Jakarta|EGINDO.co Menteri Perencanaan Pembangunan Nasional/Kepala Badan Perencanaan Pembangunan Nasional (Bappenas) Suharso Monoarfa mengungkapkan bahwa negara berpotensi merugi Rp544 triliun dalam kurun waktu 2020-2024 akibat perubahan iklim.
Dalam paparannya, Suharso Monoarfa menjelaskan bahwa Indonesia sebagai negara kepulauan dan berada di ring of fire, membuat bencana alam yang ada di Tanah Air didominasi oleh bencana hidrometeorologi, dan diperparah dengam dampak perubahan iklim.
“Dipekirkaan dalam kurun 2020-2024, perubahan iklim akan menyebabkan kerugian ekonomi potensi senilai Rp554 triliun, karena itu diperlukan sebuah intervensi kebijakan,” ujarnya dalam Dialog Nasional Antisipasi Dampak Perubahan untuk Pembangunan Indonesia Emas 2045, Senin (21/8/2023).
Menurutnya, kerugian tersebut terjadi jika tidak ada intervensi kebijakan (business as usual). Potensi yang mungkin terjadi jika perubahan iklim tidak diatasi, yakni mulai dari kecelakaan kapal dan banjir rob, penurunan ketersediaan air, turunnya produksi beras, hingga peningkatan kasus demam berdarah (DBD).
Pasalnya, berubahnya pola iklim meningkatkan kejadian penyakit sensitif iklim, salah satunya DBD. Suhu yang lebih hangat membuat perkembangbiakan nyamuk DBD meningkat dan lebih cepat menginfeksi manusia. Di sisi lain, saat ini rata-rata kenaikan muka air laut Indonesia saja sudah mencapai 0,8-1,2 cm per tahun.
“Pesisir kita terpanjang di dunia, kenaikan permukaan laut ini berpotensi pada hampir 160 juta masyarakat pesisir, kalau itu terjadi sesuatu mereka harus bermigrasi, sudah mulai banyak wilayah terendam secara permanen, contohnya Pekalongan.
Sekarang sedang diupayakan oleh PUPR membuat tanggul yang sebelumnya jebol,” tambah Suharso. Suharso menyampaikan, jika tidak ada intervensi, pada 2050 mendatang sebanyak 119 kab/kota dan 23 juta masyarakat pesisir akan terendam dan harus bermigrasi. Setidaknya 118.000 hektare wilayah yang akan terendam banjir rob dan kerugian diperkirakan mencapai Rp1.576 triliun.
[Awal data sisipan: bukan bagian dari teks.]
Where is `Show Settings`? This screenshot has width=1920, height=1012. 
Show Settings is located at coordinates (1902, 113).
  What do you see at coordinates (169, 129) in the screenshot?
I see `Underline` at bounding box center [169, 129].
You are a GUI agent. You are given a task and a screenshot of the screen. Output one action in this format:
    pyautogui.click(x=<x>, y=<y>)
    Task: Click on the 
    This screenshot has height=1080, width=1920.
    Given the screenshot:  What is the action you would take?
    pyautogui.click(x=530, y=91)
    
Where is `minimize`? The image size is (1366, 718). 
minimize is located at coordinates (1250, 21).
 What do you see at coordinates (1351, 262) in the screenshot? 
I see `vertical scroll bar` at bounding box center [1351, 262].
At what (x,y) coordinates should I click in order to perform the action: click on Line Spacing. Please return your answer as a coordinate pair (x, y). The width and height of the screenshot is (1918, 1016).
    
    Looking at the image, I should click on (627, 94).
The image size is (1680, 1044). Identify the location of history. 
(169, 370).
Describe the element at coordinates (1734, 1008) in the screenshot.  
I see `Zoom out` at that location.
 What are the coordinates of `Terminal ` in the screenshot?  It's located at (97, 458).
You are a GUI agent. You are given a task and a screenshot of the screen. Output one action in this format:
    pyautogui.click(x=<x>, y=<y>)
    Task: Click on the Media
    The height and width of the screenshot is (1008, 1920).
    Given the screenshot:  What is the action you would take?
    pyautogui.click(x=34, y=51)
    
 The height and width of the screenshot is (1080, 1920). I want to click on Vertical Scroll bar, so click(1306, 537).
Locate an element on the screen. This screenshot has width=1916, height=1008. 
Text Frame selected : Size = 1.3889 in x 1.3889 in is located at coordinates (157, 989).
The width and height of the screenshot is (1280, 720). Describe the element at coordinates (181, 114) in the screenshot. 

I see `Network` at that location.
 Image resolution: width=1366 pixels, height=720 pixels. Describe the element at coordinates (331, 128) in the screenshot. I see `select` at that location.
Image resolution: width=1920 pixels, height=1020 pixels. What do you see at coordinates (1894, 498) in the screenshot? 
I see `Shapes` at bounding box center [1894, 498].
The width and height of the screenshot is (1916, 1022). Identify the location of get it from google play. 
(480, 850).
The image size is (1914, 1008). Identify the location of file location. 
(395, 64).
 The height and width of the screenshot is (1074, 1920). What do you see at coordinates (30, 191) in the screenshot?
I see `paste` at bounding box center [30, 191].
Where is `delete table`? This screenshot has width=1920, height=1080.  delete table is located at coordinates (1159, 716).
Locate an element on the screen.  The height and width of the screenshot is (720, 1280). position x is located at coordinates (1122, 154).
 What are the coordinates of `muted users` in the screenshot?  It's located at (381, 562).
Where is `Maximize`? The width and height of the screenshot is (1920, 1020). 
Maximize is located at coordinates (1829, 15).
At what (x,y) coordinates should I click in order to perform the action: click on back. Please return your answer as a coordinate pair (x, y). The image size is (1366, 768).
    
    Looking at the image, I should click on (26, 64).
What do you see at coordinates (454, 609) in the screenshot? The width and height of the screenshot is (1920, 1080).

Sepanjang 2010-2021, sebanyak 6,5 juta penduduk Indonesia telah mengalami perpindahan lokasi bermukim akibat bencana, dan 63 persen di antaranya harus pindah karena bencana yang terjadi akibat perubahan iklim.
Lebih lanjut, dalam paparannya Suharso menyampaikan perubahan iklim juga berpengaruh terhadap ketahanan air. Dia memproyeksikan sejumlah wilayah di Indonesia akan mengalami penurunan tingkat curah hujan 1-4 persen hingga 2034.
Kondisi ini, katanya, mengakibatkan pasokan air bersih berkurang dan berpotensi pada konflik alokasi air pada pertanian, industri, dan energi.
Terlebih lagi, saat ini sudah terjadi peningkatan El Nino (kemarau) dari 3-7 tahun sekali menjadi 2-5 tahun sekali. Artinya, musim kemarau akan lebih sering.